◆ Your objective ◆
Nothing but the lines from the one with "Click the red checkmark beside Paul Meilhat" through the final line of the listing should appear in the answer, each copied exactly.

◆ Supplied data ◆
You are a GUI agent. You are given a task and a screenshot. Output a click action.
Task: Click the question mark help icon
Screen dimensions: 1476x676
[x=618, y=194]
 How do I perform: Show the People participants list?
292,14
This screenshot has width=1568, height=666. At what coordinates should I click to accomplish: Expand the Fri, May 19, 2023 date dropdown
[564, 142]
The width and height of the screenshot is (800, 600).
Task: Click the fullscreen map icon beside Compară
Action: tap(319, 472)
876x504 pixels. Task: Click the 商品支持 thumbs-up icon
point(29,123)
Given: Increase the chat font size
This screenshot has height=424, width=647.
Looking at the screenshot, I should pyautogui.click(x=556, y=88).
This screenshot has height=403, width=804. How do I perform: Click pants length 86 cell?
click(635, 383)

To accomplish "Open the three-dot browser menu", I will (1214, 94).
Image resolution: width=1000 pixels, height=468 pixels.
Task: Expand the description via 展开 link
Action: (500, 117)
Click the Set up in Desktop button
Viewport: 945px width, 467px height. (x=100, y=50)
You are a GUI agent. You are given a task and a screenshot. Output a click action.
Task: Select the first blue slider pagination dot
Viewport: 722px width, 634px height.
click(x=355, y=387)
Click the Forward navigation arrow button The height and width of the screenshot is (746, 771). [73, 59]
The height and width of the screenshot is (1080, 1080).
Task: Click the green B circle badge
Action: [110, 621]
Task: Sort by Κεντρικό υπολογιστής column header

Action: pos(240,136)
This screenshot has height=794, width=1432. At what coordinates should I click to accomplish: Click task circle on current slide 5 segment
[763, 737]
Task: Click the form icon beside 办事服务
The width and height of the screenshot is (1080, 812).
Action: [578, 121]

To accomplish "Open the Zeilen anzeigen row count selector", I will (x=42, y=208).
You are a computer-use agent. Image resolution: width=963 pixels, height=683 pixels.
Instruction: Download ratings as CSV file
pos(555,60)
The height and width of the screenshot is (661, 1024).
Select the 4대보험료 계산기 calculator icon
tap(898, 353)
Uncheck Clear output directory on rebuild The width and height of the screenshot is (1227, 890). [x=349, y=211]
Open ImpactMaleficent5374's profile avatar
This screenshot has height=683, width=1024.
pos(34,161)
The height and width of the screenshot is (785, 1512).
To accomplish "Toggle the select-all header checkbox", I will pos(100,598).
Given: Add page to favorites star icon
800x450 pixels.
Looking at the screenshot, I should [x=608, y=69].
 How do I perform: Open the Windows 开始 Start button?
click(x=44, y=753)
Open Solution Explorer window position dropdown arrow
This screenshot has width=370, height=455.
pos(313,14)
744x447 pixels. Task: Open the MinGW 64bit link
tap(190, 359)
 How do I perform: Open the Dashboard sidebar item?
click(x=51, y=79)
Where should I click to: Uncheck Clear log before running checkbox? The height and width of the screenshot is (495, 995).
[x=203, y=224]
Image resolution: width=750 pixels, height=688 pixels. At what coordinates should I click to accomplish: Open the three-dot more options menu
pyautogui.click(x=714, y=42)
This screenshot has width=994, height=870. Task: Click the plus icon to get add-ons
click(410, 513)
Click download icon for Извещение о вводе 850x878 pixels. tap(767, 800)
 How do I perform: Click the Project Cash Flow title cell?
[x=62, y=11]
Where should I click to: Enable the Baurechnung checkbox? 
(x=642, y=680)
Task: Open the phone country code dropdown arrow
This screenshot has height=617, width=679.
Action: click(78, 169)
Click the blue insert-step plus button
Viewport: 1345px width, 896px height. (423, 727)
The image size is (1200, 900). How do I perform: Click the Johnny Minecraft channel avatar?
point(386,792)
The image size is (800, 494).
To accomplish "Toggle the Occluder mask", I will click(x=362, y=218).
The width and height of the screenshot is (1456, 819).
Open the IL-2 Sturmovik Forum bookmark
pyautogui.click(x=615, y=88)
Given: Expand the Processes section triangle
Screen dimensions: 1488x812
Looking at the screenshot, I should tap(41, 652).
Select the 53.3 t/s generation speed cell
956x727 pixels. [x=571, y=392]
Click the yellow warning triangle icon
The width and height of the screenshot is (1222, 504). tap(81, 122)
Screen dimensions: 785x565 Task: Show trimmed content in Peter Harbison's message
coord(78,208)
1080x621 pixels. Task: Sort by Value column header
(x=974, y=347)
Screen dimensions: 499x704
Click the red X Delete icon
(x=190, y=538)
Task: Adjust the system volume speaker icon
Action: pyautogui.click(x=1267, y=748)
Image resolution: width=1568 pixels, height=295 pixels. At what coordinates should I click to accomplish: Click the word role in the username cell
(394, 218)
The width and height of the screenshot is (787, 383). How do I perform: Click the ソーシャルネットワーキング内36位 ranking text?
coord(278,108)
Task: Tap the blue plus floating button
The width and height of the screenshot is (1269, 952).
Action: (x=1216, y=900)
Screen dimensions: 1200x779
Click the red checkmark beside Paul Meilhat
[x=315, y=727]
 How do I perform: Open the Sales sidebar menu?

◆ Result for this exercise ◆
Click the red checkmark beside Paul Meilhat
[x=315, y=727]
 How do I perform: Open the Sales sidebar menu?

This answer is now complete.